The Troika offered additional funding to Greece in exchange for much needed reforms including cuts in public sector wages, pensions, and other domestic spending.

Tsipras promised Greek voters that a “No” vote against “austerity” would strengthen his hand and get them another, better bailout. Apparently the majority of them believed him.

Now the world will see if he was right. Many Greeks are cheering Tsipras today for his populist stance against the Troika but, as The New York Times reports, “that could fade quickly if he leads the country deeper into bankruptcy and financial chaos, creating a new round of instability with consequences for Greece and the broader European project.”

Mixed signals from various eurozone capitals make it difficult to predict the outcome of a crucial summit meeting to be held tomorrow in Brussels.

Some leaders (e.g.

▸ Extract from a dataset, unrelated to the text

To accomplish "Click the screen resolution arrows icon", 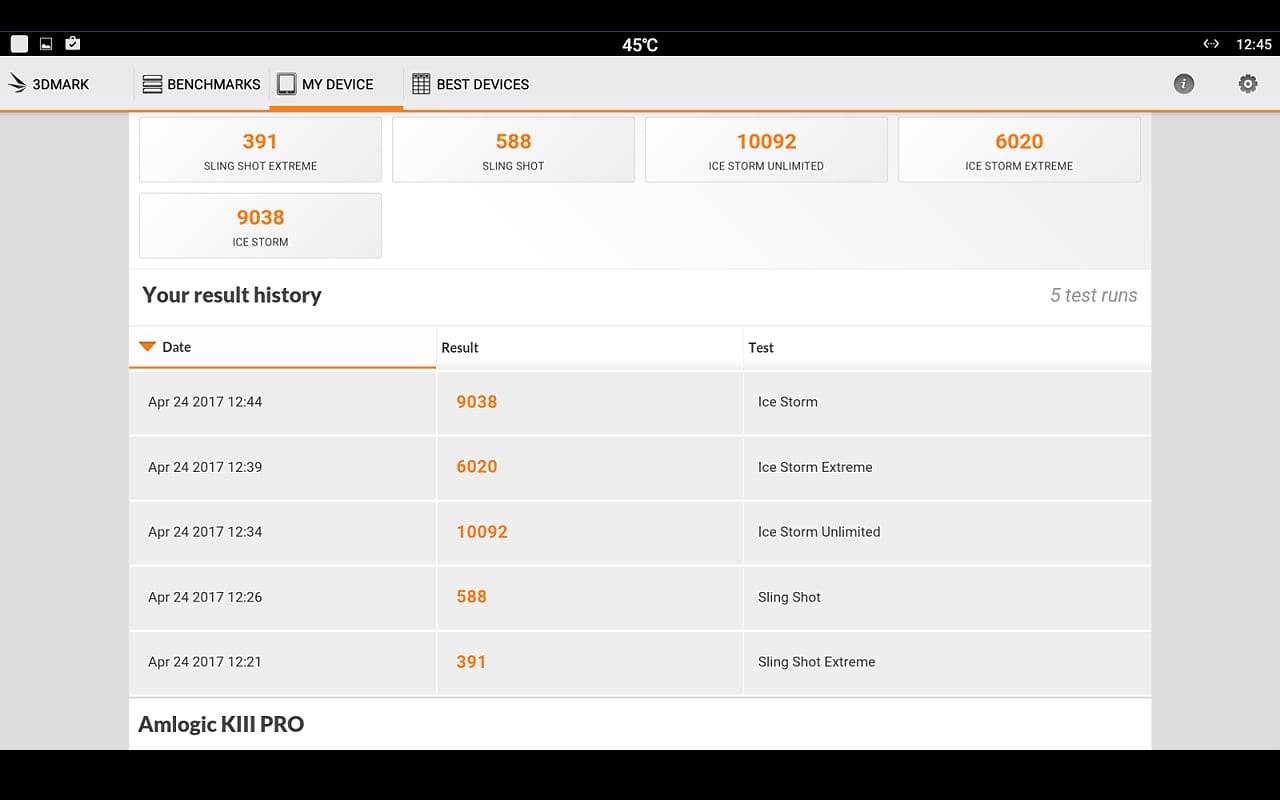I will [1210, 44].
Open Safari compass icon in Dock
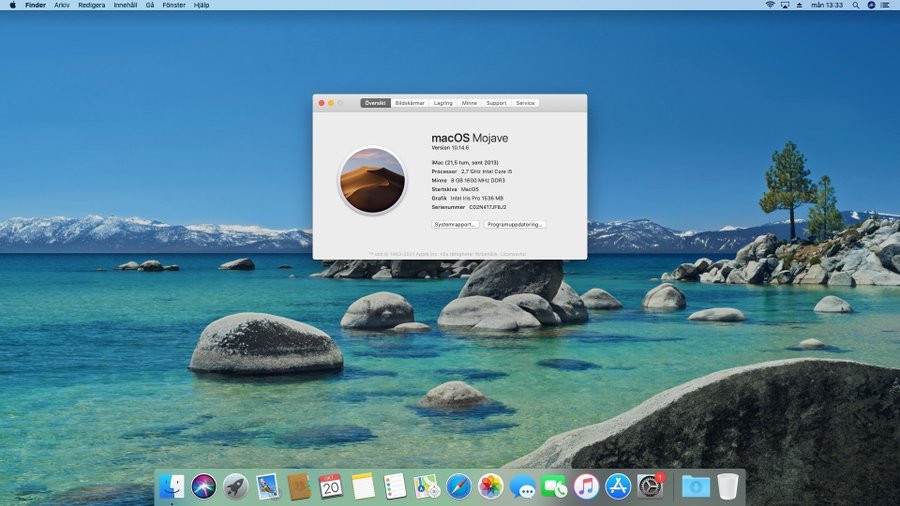900x506 pixels. [459, 487]
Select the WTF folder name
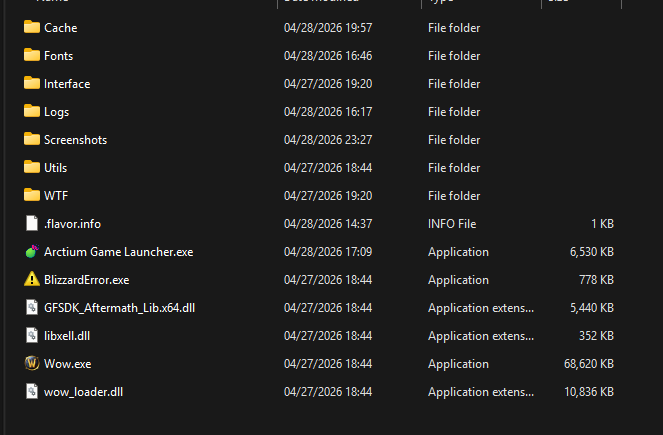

French Finance Minister Michel Sapin) want to remain conciliatory—effectively validating Tsipras’ challenge to Greek voters that they call their creditors’ bluff.

Others, such as German Finance Minister Wolfgang Schäuble, are concerned that a third bailout for Greece in five years would send the wrong signal to voters in other heavily indebted eurozone countries like Italy, Spain, and Portugal).

Schäuble wants the eurozone to hold fast, which could set in motion the long-threatened “Grexit” of Greece from the eurozone.

No one doubts that Grexit would be extremely painful financially, at least in the short-to-medium term.

Writing in the Daily Telegraph, Ambrose Evans-Pritchard said for the Greek government Grexit will require “seizing direct control of the Greek banking system, a restoration of sovereign monetary instruments, Grexit, and a return to the drachma—if the ECB maintains its liquidity blockade, forcing the country to its knees” and quotes fears by former Greek Finance Minister Yanis Varoufakis (who resigned today):

 … that Greece did not have the technical competence to carry out an orderly exit from EMU, and truth be told, Syriza has already raided every possible source of funds within the reach of the Greek state—bar a secret stash still at the central bank, controlled by Syriza’s political foes—and therefore has no emergency reserves to prevent the crisis spinning out of control in the first traumatic weeks.

He was putting out feelers for technical experts in London, targeting veterans of Britain’s ERM exit in 1992, though he was under no illusions that Grexit could ever be anything other than gruesome.

John Fund, writing in National Review online, notes the long-term upsides of Grexit:

Europe would definitely be better off without Greece as a constant thorn in its side. As for Greece, without Europe to blame for its problems, perhaps it will finally kick out its populist and incompetent government and do the right thing: adopt a new currency, create a simplified tax system that people don’t feel obliged to evade, and abandon the crony capitalism that is strangling its economy and people.

One thing is certain.  Now that nearly two-thirds of the voters in Greece have chosen to reject the economic reform measures required by the European Union, European Central Bank and International Monetary Fund in exchange for further funding, the Greeks will be held responsible for the outcome as this crisis plays out. If they are to deal with their dire economic circumstances, Greece’s leaders must be prepared to embrace policies that advance economic freedom, rather than continue down the path of socialist ruin.